Pink singles chronology
| "Sober" (2008) | "Please Don't Leave Me" (2009) | "Bad Influence" (2009) |

Music video
- "Please Don't Leave Me" on YouTube

= Please Don't Leave Me =

2009 single by Pink

"Please Don't Leave Me" is a song from American singer Pink and the third single taken from her fifth studio album Funhouse. It was released on February 16, 2009. The song received strong airplay in Australia and New Zealand, as well as being added to the BBC Radio 1 A-List playlist in the UK. The music video for "Please Don't Leave Me" was directed by Dave Meyers and was leaked online, along with the single's cover art, before the song's official announcement as a single. In the United States, the song managed to reach the top 20, peaking at #17.

==Background==
"Please Don't Leave Me" was co-written by Pink and Max Martin, who also handled the track's production. It is one of four songs from the album produced by Max Martin, along with the number-one single "So What". The song is a mid-tempo track that details a love-hate relationship. Pink sings of someone having a bad effect on her, yet not being able to let go of the person. She insists during the chorus, "I always say how I don't need you, but it's always gonna come right back to this, please don't leave me." The song was one of the first three to be heard and performed from Funhouse, being performed along with "So What" and second single, "Sober", live on Much Music prior to the album's release.

==Reception==
===Critical reception===
Digital Spy gave the song a positive review: "A really good video can make you realise a song's better than you originally thought — a case in point being the new Pink single.

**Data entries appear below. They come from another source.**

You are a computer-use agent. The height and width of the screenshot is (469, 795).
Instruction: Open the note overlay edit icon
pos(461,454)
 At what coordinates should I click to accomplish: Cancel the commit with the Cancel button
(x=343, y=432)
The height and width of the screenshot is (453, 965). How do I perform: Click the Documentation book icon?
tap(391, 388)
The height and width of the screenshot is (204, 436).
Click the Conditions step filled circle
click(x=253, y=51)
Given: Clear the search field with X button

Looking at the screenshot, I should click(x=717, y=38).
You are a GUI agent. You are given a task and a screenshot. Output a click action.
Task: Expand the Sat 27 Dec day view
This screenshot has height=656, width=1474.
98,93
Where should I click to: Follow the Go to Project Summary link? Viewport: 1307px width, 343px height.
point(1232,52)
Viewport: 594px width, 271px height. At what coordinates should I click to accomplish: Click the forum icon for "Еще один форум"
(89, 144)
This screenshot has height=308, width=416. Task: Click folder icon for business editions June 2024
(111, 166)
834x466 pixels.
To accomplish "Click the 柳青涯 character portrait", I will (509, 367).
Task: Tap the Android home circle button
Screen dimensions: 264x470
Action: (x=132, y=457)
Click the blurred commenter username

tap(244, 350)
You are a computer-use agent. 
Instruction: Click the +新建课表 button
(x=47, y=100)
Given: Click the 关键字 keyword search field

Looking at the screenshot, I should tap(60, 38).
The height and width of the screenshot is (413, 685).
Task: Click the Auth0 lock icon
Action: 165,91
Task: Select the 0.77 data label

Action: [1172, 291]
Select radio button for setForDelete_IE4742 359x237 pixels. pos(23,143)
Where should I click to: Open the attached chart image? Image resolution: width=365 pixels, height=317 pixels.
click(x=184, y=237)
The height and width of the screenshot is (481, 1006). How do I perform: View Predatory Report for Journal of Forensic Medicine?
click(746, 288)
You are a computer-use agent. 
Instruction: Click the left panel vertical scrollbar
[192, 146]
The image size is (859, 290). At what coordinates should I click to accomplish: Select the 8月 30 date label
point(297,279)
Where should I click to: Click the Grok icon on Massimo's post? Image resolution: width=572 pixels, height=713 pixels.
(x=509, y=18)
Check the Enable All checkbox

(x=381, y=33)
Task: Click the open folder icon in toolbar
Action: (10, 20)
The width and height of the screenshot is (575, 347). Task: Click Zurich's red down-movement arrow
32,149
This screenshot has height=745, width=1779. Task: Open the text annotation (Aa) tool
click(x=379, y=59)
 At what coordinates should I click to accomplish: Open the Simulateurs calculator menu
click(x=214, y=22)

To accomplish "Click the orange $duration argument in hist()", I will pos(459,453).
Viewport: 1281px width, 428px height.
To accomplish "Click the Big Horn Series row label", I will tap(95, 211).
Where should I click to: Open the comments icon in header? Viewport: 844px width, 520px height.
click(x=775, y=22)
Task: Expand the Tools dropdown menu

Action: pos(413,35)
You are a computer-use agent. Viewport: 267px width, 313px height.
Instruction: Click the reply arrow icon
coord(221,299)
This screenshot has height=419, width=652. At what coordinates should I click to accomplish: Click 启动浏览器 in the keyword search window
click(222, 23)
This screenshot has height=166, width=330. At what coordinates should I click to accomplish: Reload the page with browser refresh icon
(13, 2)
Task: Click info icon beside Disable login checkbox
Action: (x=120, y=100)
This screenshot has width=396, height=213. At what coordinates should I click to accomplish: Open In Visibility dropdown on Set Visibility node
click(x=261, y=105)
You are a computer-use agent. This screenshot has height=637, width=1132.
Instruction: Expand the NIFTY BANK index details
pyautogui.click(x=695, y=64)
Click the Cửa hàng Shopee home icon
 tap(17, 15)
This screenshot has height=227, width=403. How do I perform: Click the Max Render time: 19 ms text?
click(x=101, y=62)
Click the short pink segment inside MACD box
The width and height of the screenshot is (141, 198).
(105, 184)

Within the context of her Funhouse album, 'Please Don't Leave Me' seemed like a quite good angsty break-up song — one of many quite good angsty break-up songs on there — but after watching the Misery-inspired promo it becomes something far more memorable. "I can be so mean when I wanna be, I am capable of really anything," sings Pink here, one of several lines that resonate harder once you've seen her brandishing a golf club, chucking her invalid boyfriend out of his wheelchair and chasing him round the house with an axe. Still, entertaining as the video is, it's Pink's bruised vocals — which convey the combination of bitterness and regret in her lyrics perfectly — that leave the biggest impression."

===Chart performance===
"Please Don't Leave Me" made a #46 debut on the Australian ARIA Charts the chart week of January 19, 2010. On the Official Australian Airplay chart, the song debuted at #8, making it the second-highest debut song ever on the chart behind Delta Goodrem's "In This Life", which debuted at #6 in September 2007. In its third week on the Airplay Chart, it managed to peak at #1, making it Pink's third consecutive single to do so, and making it the first song to peak at #1 in that many weeks. In the UK, it debuted at #162 on November 2, 2008, due to the downloads of the song from its parent album (Funhouse), which was newly released that week. In New Zealand, the song debuted at number 28 on February 23, 2009, and has peaked at number 19. The song peaked at number one in Poland. In the United Kingdom, the song re-entered the chart at #171 on March 15, 2009 due to digital sales from Funhouse, and reached a new peak of number 12, making it her 17th top twenty hit in the UK. "Please Don't Leave Me" climbed relatively slowly after its release in the United States, but after weeks of release spent on the Bubbling Under Hot 100 Chart, the song debuted on #66 on the Billboard Hot 100 and peaked at #17, giving Pink her third top 20 hit from Funhouse, as well as her sixth consecutive top 20 on the chart. The song sold well digitally, entering the Hot Digital Songs chart at #70 and rising 26 spots to #44 the following week.

==Music video==
===Background===
The music video for "Please Don't Leave Me" was shot in late 2008, leaked to the internet on January 23, 2009, and officially premiered on Pink's YouTube channel on January 27, 2009. It was directed by Dave Meyers. The video draws influences from the 1990 Stephen King based film Misery, as well as other similar thrillers, including Cujo, The Shining and What Ever Happened to Baby Jane?. It utilizes both the horror/thriller genre, while also being interpretable as a dark comedy. In the week beginning February 27, the video was named Channel V's 'Ripe' clip of the week. The male lead in the video was portrayed by actor Eric Lively. Brian Christensen served as stunt coordinator, Nikki Hester as stunt double for Pink, and Justin Sundquist as stunt double for Eric Lively. The music video first aired on UK television on 4Music on March 8, 2009, at 10:45pm. It showed the full video uncensored.

===Synopsis===
The video begins inside Pink's house, where after a fight with her boyfriend, she is shown trying to stop him from packing up in preparation to leave. He exits the bedroom with his bags, and as he reaches the stairway, Pink pleads with him to stay. He refuses and turns to leave. As he does so, he slips on some marbles on the floor and endures a rough fall down the stairs. He sees Pink coming towards him down the stairs, with an innocent expression on her face, and blacks out. He awakens, bruised and swollen in bed with Pink dressed in a nursing type of uniform, stitching up one of his wounds. She dances suggestively for him, while he tries to grasp for the telephone at the bedside, only to have Pink smash his kneecaps with a golf club (a direct imitation of one of the scenes from the aforementioned movie Misery).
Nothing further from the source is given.